Resolution accepted at the 14th Council Meeting, Budapest, Hungary, April 1-3, 2011
Life expectancy continues to lengthen by around three months every year globally, with differences in the life expectancy in poorer and richer countries diminishing. For example, life expectancy is rising six months a year in Bangladesh, five months a year in Senegal, and "only" two to three months a year in the European Union.
- There is continued great progress in improving the health of people thanks to improved economic conditions and accelerating technological improvements;
- The average length of human life is longer than ever, with people living in good health for many more years than before;
- Life expectancy continues to lengthen by around three months every year globally, with differences in the life expectancy in poorer and richer countries diminishing. For example, life expectancy is rising six months a year in Bangladesh, five months a year in Senegal, and "only" two to three months a year in the European Union.

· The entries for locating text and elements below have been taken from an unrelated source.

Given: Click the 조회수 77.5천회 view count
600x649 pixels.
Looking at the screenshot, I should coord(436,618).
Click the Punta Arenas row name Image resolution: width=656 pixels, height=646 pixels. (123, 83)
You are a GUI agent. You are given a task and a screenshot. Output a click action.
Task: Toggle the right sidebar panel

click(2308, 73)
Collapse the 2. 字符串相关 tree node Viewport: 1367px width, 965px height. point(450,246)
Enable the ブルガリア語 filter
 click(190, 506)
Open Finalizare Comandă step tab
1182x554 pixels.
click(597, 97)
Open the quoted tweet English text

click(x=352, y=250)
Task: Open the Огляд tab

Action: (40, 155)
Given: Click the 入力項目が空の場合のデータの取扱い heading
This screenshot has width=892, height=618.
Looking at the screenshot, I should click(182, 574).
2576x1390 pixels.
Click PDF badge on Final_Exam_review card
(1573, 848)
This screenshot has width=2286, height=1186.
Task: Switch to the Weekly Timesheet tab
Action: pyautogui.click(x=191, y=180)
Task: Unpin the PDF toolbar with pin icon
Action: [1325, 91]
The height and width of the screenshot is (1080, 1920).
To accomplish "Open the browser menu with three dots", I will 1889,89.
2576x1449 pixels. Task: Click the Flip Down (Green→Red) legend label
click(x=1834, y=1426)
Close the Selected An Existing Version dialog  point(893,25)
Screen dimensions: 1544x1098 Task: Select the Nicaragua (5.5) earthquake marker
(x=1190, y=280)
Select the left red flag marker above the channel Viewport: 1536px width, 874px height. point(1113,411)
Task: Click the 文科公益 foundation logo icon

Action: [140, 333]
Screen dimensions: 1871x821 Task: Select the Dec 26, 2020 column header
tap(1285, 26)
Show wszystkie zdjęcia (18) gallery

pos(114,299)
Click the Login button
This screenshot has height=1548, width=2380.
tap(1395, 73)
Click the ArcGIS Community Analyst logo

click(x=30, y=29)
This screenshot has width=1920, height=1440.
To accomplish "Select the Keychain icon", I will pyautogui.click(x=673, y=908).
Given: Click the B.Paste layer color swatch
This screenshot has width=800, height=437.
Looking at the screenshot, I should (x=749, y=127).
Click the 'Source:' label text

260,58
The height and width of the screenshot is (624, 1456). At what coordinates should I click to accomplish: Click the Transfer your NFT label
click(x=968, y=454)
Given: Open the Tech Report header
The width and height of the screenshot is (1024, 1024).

However, considering also that
- Pollution continues to increasingly impact the health of millions of people, particularly in emerging economies; - Lifestyle trends, such as unhealthy diets and the use of tobacco and alcohol, are also causing diseases and early mortality, with the possibility of their effects even negating or reversing the rise in life expectancy if left unchecked;
- Average life expectancy is stagnating or even decreasing in some countries in Sub-Saharan Africa and in the former USSR due mainly to poverty, HIV and alcohol consumption.
Further taking into account
- The recent "Consultation on the pilot European Innovation Partnership on Active and Healthy Ageing" and especially the "aims to increase the average healthy lifespan in the EU by two years by 2020"; - The increasing economic burden that healthcare costs will place on the ageing populations of Europe, with an increasingly large share of the costs incurred during the very last year(s) of life;
- The rapid progress in medical technologies in fields related to neurology, stem cells, regeneration techniques and nanotechnology, may increase the risk that new technological advances will be available only to those wealthy enough to afford them.
Taking the points of view that
- The rise in life expectancy is a positive trend for the citizens of the world;
- The continued reduction in the life expectancy gap between the poor and the rich should be striven for.
-the human genetics revolution raises profound social and ethical questions including a possible resurgence of eugenics. There is a widespread concern that genetics is running ahead of society's ability to cope with these issues. It is the duty of political bodies to set responsible limits on these developments.
The European Green Party announces the following political and ethical positions:
- Money or place of birth should ideally have no influence on the length of life. - The aim needs to be to make developments in medical technology to be made available to everyone on the planet;
- The cost of care for the last year(s) of life should not be used as a reason to refuse to care for the eldest, but it should be used as a reason to invest in technologies slowing down age-related diseases;
- Publicly funded research into technologies enabling longer, healthier lives must be encouraged, especially at European level, under strict ethical regulation taking into account that gene therapy might be a possibility to ensure a better life for millions of people suffering from debilitating diseases such as Alzheimer’s ;
- Intellectual property rights need to be managed intelligently in a way that they do not inhibit the further development of research and the EGP supports the continuing campaign against the patenting of all life-forms.